EXERCISE MATERIALS:

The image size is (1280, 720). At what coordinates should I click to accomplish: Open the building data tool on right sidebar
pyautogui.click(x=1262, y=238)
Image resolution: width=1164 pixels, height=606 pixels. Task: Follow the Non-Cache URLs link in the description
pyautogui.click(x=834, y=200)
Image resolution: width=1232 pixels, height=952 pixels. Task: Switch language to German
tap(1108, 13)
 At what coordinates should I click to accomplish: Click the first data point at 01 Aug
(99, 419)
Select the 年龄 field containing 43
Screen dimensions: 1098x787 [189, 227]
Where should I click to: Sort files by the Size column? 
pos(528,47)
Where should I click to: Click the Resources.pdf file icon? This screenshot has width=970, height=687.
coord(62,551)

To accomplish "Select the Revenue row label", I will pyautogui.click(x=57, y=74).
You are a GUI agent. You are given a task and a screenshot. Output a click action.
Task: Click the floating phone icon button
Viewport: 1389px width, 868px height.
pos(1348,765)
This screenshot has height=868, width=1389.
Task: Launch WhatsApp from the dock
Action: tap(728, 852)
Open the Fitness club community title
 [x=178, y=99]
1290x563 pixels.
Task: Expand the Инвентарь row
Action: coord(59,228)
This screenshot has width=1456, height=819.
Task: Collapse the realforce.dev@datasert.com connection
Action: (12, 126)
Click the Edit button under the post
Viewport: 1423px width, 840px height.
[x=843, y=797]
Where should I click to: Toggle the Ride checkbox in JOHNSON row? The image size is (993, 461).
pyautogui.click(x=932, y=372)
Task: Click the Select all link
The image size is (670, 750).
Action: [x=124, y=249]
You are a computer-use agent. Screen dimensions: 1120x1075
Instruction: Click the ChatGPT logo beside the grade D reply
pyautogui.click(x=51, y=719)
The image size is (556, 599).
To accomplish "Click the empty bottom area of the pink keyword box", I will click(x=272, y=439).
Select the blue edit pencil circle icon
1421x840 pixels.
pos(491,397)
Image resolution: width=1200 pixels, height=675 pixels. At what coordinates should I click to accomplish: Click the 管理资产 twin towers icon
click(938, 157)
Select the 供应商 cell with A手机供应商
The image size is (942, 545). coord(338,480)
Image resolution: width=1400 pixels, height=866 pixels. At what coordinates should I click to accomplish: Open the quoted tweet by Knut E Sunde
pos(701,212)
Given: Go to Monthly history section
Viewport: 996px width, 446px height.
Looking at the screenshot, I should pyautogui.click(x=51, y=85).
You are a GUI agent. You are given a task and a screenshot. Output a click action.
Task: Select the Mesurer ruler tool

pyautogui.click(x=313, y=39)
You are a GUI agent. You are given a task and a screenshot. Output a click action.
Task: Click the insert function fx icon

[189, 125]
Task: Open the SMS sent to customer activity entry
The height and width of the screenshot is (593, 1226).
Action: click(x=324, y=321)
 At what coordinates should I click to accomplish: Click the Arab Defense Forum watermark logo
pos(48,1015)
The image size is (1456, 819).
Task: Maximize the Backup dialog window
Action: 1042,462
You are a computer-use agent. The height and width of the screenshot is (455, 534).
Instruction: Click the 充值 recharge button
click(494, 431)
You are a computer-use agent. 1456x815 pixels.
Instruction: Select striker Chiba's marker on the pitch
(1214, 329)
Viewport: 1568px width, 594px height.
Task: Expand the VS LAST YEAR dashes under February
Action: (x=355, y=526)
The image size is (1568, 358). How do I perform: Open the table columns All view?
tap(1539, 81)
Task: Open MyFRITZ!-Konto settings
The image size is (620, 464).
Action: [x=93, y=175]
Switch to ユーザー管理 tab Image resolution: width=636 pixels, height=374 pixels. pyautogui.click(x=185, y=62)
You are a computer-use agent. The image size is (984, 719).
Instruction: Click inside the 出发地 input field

YOUR TASK:
Keep the wording exact. Give all of the records again.

ANSWER FOR THE TASK:
The image size is (1280, 720). At what coordinates should I click to accomplish: Open the building data tool on right sidebar
pyautogui.click(x=1262, y=238)
Image resolution: width=1164 pixels, height=606 pixels. Task: Follow the Non-Cache URLs link in the description
pyautogui.click(x=834, y=200)
Image resolution: width=1232 pixels, height=952 pixels. Task: Switch language to German
tap(1108, 13)
 At what coordinates should I click to accomplish: Click the first data point at 01 Aug
(99, 419)
Select the 年龄 field containing 43
Screen dimensions: 1098x787 [189, 227]
Where should I click to: Sort files by the Size column? 
pos(528,47)
Where should I click to: Click the Resources.pdf file icon? This screenshot has width=970, height=687.
coord(62,551)

To accomplish "Select the Revenue row label", I will pyautogui.click(x=57, y=74).
You are a GUI agent. You are given a task and a screenshot. Output a click action.
Task: Click the floating phone icon button
Viewport: 1389px width, 868px height.
pos(1348,765)
This screenshot has height=868, width=1389.
Task: Launch WhatsApp from the dock
Action: tap(728, 852)
Open the Fitness club community title
 [x=178, y=99]
1290x563 pixels.
Task: Expand the Инвентарь row
Action: coord(59,228)
This screenshot has width=1456, height=819.
Task: Collapse the realforce.dev@datasert.com connection
Action: (12, 126)
Click the Edit button under the post
Viewport: 1423px width, 840px height.
[x=843, y=797]
Where should I click to: Toggle the Ride checkbox in JOHNSON row? The image size is (993, 461).
pyautogui.click(x=932, y=372)
Task: Click the Select all link
The image size is (670, 750).
Action: [x=124, y=249]
You are a computer-use agent. Screen dimensions: 1120x1075
Instruction: Click the ChatGPT logo beside the grade D reply
pyautogui.click(x=51, y=719)
The image size is (556, 599).
To accomplish "Click the empty bottom area of the pink keyword box", I will click(x=272, y=439).
Select the blue edit pencil circle icon
1421x840 pixels.
pos(491,397)
Image resolution: width=1200 pixels, height=675 pixels. At what coordinates should I click to accomplish: Click the 管理资产 twin towers icon
click(938, 157)
Select the 供应商 cell with A手机供应商
The image size is (942, 545). coord(338,480)
Image resolution: width=1400 pixels, height=866 pixels. At what coordinates should I click to accomplish: Open the quoted tweet by Knut E Sunde
pos(701,212)
Given: Go to Monthly history section
Viewport: 996px width, 446px height.
Looking at the screenshot, I should pyautogui.click(x=51, y=85).
You are a GUI agent. You are given a task and a screenshot. Output a click action.
Task: Select the Mesurer ruler tool

pyautogui.click(x=313, y=39)
You are a GUI agent. You are given a task and a screenshot. Output a click action.
Task: Click the insert function fx icon

[189, 125]
Task: Open the SMS sent to customer activity entry
The height and width of the screenshot is (593, 1226).
Action: click(x=324, y=321)
 At what coordinates should I click to accomplish: Click the Arab Defense Forum watermark logo
pos(48,1015)
The image size is (1456, 819).
Task: Maximize the Backup dialog window
Action: 1042,462
You are a computer-use agent. The height and width of the screenshot is (455, 534).
Instruction: Click the 充值 recharge button
click(494, 431)
You are a computer-use agent. 1456x815 pixels.
Instruction: Select striker Chiba's marker on the pitch
(1214, 329)
Viewport: 1568px width, 594px height.
Task: Expand the VS LAST YEAR dashes under February
Action: (x=355, y=526)
The image size is (1568, 358). How do I perform: Open the table columns All view?
tap(1539, 81)
Task: Open MyFRITZ!-Konto settings
The image size is (620, 464).
Action: [x=93, y=175]
Switch to ユーザー管理 tab Image resolution: width=636 pixels, height=374 pixels. pyautogui.click(x=185, y=62)
You are a computer-use agent. The image size is (984, 719).
Instruction: Click inside the 出发地 input field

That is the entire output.